All of which is a delightful thing. Here’s the smartest family film of the season that refuses to pander to its audience. It dares families to keep up with the story of young Remy (voiced by Patton Oswalt), a rat who finds himself disgusted with the rat way of life. As his brother eats whatever trash he can find littering the street, and his father warns him to stay away from the humans, who only want to kill every rodent they see, Remy keeps returning to a nearby television screen, mesmerized by the images of a famous chef Gusteau and the allure of mixing together not scraps of garbage, but fresh ingredients.

In some ways, it’s the classic tale of the city mouse and the country mouse, mixed together with such timely matters as class issues, elitist critics and a cosmopolitan lifestyle.
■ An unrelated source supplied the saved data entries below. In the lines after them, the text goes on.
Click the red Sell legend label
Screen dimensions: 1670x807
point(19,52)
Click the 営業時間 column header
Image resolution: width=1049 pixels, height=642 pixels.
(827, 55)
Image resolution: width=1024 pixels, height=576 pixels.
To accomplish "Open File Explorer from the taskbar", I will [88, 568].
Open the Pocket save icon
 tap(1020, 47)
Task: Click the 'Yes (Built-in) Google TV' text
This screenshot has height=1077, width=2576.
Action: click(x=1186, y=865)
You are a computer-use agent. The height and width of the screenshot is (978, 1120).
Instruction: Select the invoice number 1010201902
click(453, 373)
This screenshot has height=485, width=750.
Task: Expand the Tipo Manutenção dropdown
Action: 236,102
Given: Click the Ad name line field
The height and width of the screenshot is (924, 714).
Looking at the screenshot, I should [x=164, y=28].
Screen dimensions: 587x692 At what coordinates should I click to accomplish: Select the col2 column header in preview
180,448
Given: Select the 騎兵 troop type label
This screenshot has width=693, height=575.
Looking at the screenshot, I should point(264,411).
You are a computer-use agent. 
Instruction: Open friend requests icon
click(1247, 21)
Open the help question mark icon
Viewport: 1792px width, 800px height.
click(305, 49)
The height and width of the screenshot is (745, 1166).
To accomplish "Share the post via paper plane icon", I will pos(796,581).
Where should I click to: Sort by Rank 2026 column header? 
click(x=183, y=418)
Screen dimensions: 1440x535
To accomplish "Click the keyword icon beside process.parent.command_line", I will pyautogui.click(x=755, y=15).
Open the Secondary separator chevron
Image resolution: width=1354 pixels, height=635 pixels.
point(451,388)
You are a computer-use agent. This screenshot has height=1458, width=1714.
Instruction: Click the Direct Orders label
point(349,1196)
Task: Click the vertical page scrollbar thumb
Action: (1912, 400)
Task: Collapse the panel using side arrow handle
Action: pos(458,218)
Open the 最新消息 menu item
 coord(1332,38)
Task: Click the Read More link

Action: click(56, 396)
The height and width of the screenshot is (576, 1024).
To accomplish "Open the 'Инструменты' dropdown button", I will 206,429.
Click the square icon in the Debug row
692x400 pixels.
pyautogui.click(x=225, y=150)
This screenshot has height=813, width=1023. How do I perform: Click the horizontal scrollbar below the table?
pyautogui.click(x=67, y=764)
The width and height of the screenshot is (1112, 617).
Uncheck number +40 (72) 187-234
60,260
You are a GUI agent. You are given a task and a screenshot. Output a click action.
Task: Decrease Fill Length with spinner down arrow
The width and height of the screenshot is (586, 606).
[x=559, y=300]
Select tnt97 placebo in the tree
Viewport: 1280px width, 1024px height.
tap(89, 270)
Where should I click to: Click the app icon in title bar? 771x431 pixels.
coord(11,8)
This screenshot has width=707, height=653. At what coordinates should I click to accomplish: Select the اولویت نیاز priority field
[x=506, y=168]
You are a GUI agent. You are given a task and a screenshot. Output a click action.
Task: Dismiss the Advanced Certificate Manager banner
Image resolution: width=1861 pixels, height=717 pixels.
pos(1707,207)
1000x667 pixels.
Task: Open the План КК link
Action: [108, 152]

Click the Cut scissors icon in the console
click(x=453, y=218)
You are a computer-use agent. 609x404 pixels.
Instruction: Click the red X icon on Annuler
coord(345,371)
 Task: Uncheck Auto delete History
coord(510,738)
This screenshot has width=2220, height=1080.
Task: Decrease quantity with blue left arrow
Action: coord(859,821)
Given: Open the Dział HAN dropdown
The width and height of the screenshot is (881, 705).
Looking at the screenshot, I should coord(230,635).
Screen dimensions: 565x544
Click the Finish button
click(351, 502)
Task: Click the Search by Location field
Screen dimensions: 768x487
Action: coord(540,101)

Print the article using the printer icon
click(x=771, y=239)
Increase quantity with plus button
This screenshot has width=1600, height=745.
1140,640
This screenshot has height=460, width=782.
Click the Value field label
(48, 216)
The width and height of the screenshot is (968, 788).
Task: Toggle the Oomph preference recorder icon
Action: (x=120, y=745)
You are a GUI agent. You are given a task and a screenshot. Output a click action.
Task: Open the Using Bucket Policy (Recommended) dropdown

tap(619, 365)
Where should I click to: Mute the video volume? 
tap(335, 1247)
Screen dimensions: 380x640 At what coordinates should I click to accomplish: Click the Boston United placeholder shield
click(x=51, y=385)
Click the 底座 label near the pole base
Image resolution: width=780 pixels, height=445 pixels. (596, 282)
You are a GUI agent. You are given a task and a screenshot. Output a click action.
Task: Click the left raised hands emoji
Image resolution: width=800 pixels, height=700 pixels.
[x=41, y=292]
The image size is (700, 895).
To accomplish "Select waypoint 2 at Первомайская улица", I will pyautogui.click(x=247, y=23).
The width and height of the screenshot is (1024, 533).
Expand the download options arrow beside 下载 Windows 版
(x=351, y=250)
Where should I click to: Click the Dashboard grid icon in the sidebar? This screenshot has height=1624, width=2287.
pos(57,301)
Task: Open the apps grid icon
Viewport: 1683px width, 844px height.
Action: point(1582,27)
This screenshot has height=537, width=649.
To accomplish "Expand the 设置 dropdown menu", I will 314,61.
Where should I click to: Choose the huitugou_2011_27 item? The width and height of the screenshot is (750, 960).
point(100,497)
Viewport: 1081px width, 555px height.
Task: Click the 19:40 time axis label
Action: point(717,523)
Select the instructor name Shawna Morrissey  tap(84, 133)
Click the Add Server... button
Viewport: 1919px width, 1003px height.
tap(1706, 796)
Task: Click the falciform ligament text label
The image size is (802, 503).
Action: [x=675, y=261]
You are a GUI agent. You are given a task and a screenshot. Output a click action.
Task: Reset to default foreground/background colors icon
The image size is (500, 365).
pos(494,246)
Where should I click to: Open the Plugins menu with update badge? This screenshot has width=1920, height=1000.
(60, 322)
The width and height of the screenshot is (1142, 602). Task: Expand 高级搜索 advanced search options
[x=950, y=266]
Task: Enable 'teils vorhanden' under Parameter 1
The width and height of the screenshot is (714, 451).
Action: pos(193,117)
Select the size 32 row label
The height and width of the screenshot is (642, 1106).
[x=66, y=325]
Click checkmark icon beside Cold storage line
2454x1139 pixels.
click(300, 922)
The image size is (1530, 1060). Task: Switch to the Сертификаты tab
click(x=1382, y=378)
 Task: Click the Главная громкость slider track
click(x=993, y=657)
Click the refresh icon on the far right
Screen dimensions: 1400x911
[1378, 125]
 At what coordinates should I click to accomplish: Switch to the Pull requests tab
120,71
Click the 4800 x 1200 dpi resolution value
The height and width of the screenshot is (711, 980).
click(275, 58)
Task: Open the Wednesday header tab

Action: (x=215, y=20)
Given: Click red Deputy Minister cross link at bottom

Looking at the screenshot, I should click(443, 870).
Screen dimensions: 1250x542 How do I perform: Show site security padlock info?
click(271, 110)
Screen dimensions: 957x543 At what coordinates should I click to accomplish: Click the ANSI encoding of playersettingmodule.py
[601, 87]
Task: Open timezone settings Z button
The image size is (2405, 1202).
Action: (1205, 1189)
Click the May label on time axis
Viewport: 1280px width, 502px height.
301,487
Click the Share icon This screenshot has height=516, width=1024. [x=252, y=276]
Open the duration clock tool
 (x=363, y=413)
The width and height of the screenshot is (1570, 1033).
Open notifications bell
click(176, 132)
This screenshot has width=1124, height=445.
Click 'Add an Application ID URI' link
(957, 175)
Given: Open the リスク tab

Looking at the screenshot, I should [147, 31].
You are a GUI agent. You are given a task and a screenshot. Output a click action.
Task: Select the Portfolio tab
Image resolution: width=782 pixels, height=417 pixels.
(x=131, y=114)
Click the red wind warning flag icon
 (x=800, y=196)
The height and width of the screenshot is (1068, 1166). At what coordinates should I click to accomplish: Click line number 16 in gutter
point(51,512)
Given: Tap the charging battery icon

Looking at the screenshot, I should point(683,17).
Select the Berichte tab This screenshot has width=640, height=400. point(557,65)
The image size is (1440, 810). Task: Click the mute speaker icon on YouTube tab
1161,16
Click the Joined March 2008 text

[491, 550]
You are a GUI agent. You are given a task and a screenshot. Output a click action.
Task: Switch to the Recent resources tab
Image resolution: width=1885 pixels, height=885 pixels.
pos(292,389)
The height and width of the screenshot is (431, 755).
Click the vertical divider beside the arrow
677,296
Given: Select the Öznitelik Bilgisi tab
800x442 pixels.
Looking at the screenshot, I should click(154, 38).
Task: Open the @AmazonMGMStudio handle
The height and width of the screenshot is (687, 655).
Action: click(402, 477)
Separated from his family, Remy finds himself in downtown Paris, sitting in front of Gusteau’s restaurant. Falling into the kitchen the same day a new kid is hired on — only because he is the son of Gusteau’s former lover — Remy suddenly finds himself covertly helping this new young cook with a sauce that badly needs some attention. When the diners rave about the new sauce, the executive chef turns to the new kid and demands more surprises, and as young Linguini (voiced by Lou Romano) turns to his new, rodent friend for help, Remy’s unexpected culinary career takes off.

The drama, though, sometimes funny and sometimes sad, erupts from this unlikely creature in the kitchen. As Remy helps Linguini with the spices and the stirring, resurrecting some old favorites from the Gusteau recipe catalogue, an unlikely bond forms between the rodent chef and the bumbling human. And as the world threatens to discover the truth about the tiny little health code violation hiding under Linguini’s chef hat, Remy realizes he’s playing a very risky game in the dangerous world of the humans.

There’s more joy in “Ratatouille” than laughs, and more sentiment than the silliness one has come to expect from such G-rated fare as last year’s “Curious George.” Really, the movie is less about one character’s survival (“Cars”), reunion with his parents (“Nemo”), or adventures with his friends (“A Bug’s Life”), than about the subtle, sublime joy of cooking, and the prospect of not only forging that perfect friendship but concocting that perfect dish. Indeed, as the big day arrives when the city’s foreboding food critic strolls through the door and places an order, we realize the film is not going to end with a comedy of errors but with the anticipation of something joyful and unexpected.

Technically and emotionally, “Ratatouille” is the most mature Pixar film yet. Imbuing their animated work with a greater sense of depth than we’ve ever seen before, they’ve given us a movie with definition, where the kitchen feels distinctly like a three-dimensional space. Meanwhile, writer and director Brad Bird finds one way after another of giving us the story from Remy’s perspective, zooming into spaces that a conventional camera could never bring to a rat’s worldview.

Then again, none of it would matter if we didn’t care about who owned the set of eyes we were supposedly looking through. Late in the film, as Remy is torn between being a good member of his family and the rat community, and risking it all for a chance to live a lie in the kitchen, we feel for the guy. He’s not a wacky antihero, he’s a character we come to love, much like the film he stars in, and the studio that conceived of it. Some young kids may be bored by “Ratatouille,” but that’s because Pixar’s too busy wowing those who know a few things about dashed dreams, and the determination required to keep plugging ahead.